Many efforts are underway to reduce the environmental impact of cars, but what about the tires those cars ride on? Continental thinks it might help. Roadshow reports the company has introduced the Conti GreenConcept (yes, a concept tire) where more than half of the materials are “traceable, renewable and recycled.” You can even renew the natural rubber tread with little trouble — not a completely new idea, but refreshable treads have generally been reserved for large commercial trucks. Three renewals would be enough to ensure the material used for casing is cut in half relative to the total mileage.

About 35 percent of the materials are renewables, including dandelion rubber, silicate made from rice husk ash and a string of vegetable oils and resins. Another 17 percent is polyester yarn made from recycled PET bottles, reclaimed steel and recovered carbon black.

The design should improve the efficiency of the cars themselves, Continental added.
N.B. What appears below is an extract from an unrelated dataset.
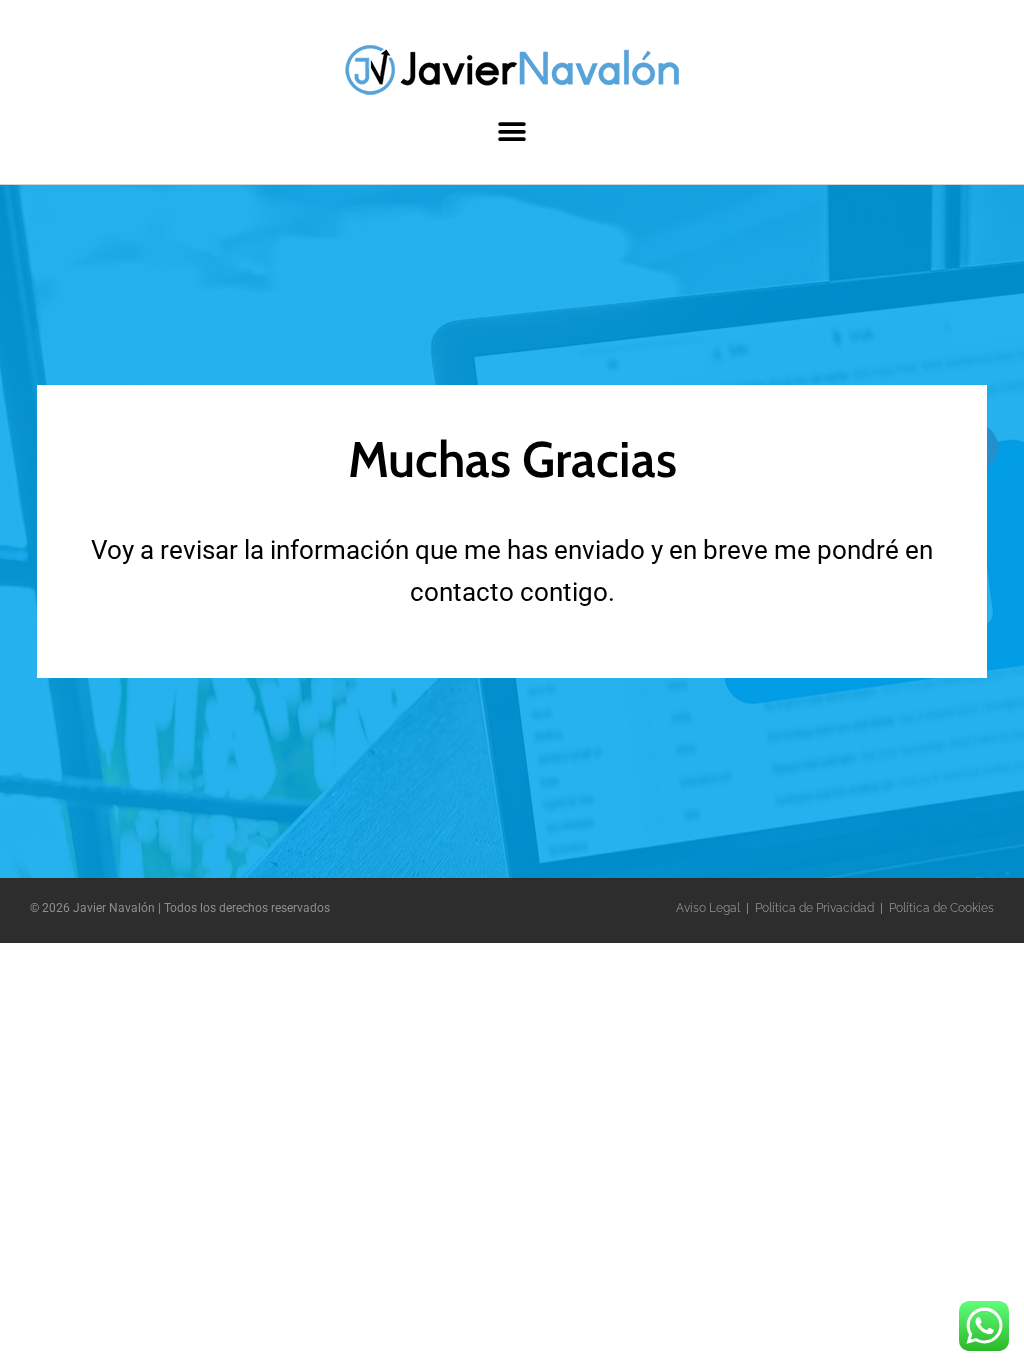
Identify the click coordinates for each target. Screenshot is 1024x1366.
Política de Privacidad (814, 908)
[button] (512, 131)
New casing, sidewall and tread patterns make the GreenConcept about 40 percent lighter than a conventional tire at about 16.5lbs, That, in turn, leads to 25 percent lower rolling resistance than the highest-rated tires in the EU. Continental estimates you’d get six percent more range from an electric vehicle.
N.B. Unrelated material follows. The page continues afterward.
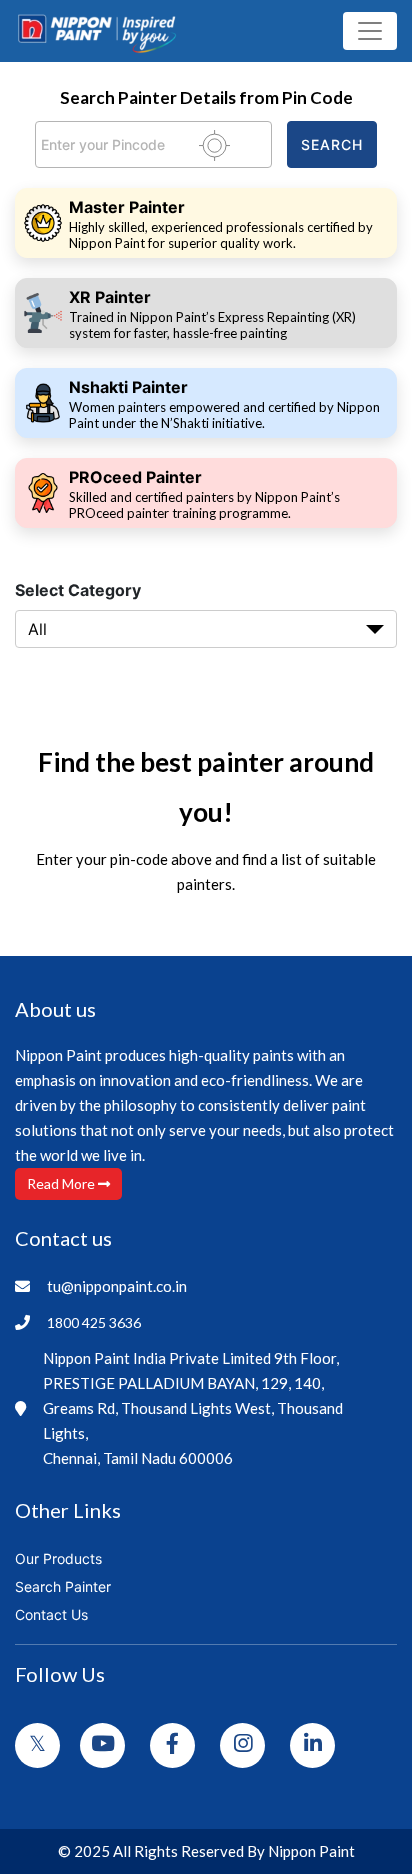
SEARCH (332, 144)
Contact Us (51, 1614)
While you might not outfit your car with these exact tires any time soon, this is more than just a thought exercise. Continental plans to gradually deploy its recycling technology starting in 2022, including the production of tires using recycled bottles.

Efforts like the Conti GreenConcept are partly meant to burnish Continental’s public image. It wants to be the most environmentally responsible tire company by 2030, and become completely carbon-neutral by 2050 “at the latest.” However, it also hints at a more holistic approach to eco-friendly cars where many components, not just the powertrain, are kinder to the planet.